(Target pointing data)
•••••

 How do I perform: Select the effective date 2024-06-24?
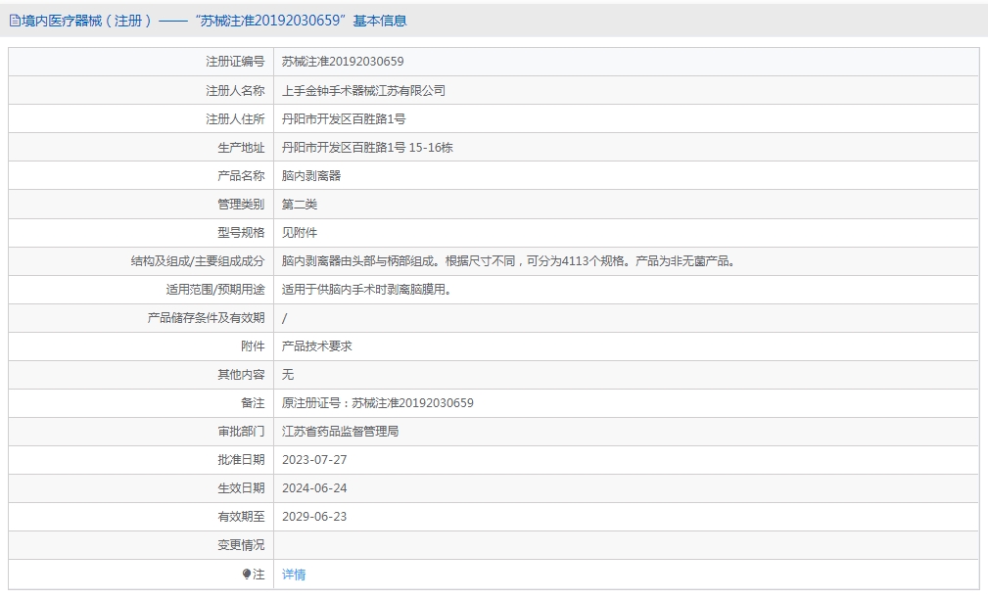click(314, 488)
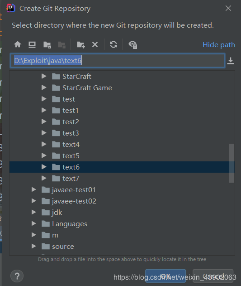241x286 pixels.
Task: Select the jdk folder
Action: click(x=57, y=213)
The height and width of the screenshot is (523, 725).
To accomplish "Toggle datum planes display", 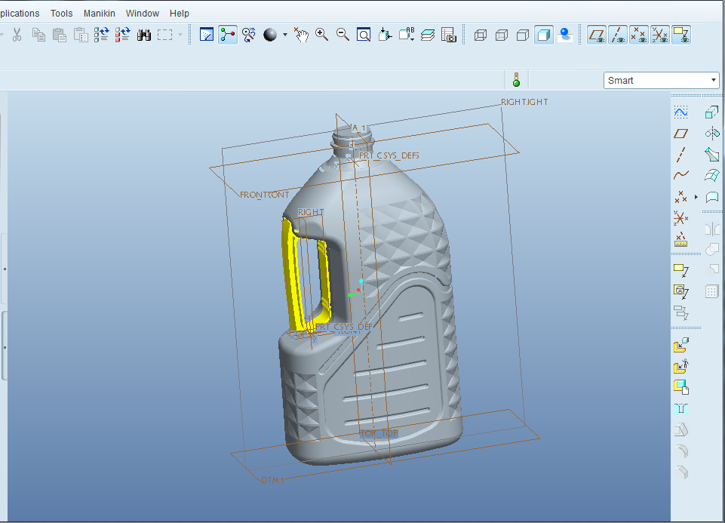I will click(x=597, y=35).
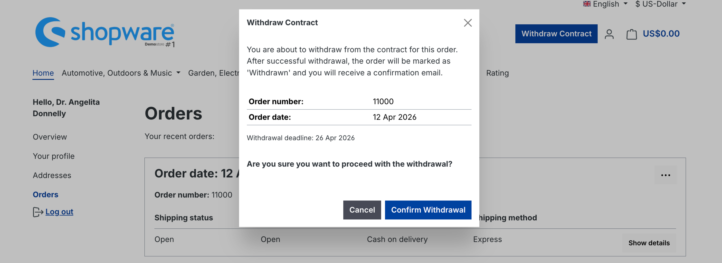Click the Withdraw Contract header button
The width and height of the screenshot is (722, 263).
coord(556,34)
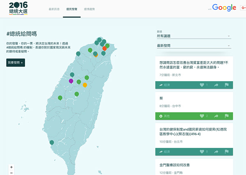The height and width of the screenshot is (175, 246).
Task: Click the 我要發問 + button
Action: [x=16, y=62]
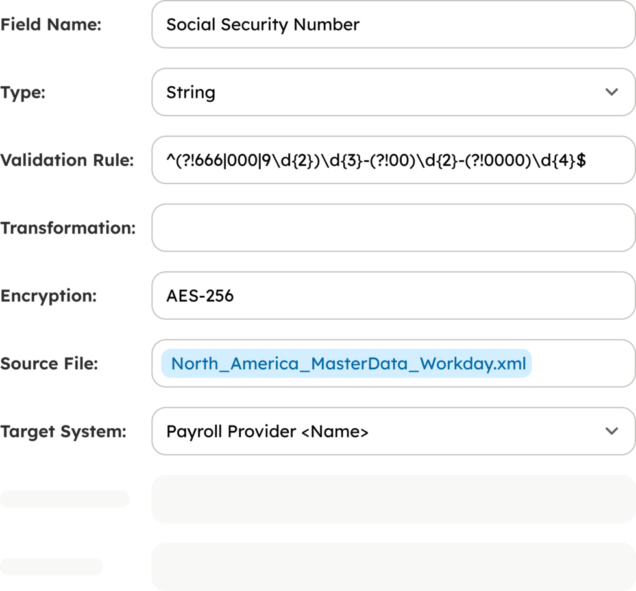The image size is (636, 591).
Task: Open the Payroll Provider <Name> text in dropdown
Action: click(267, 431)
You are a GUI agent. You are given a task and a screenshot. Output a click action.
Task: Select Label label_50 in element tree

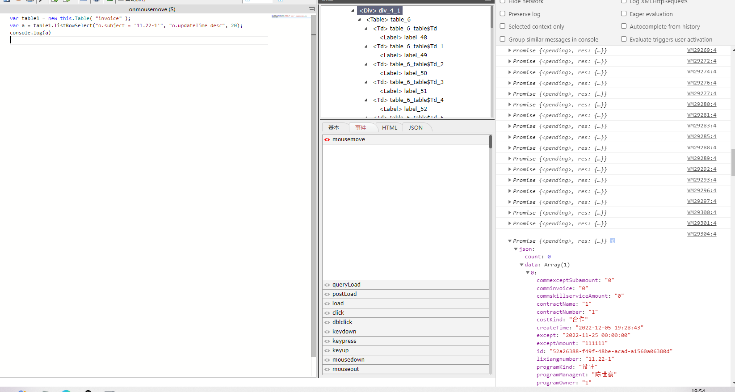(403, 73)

•••••

Present the lines of the records as a Markdown table with the columns Row and Line, starting with the line that contains "You are a GUI" and going on through the end of the records, both ends included. Skip blank lines and leave the pictures out.

[The result]
| Row | Line |
|---|---|
| 1 | You are a GUI agent. You are given a task and a screenshot. Output a click action. |
| 2 | Task: Select Label label_50 in element tree |
| 3 | (403, 73) |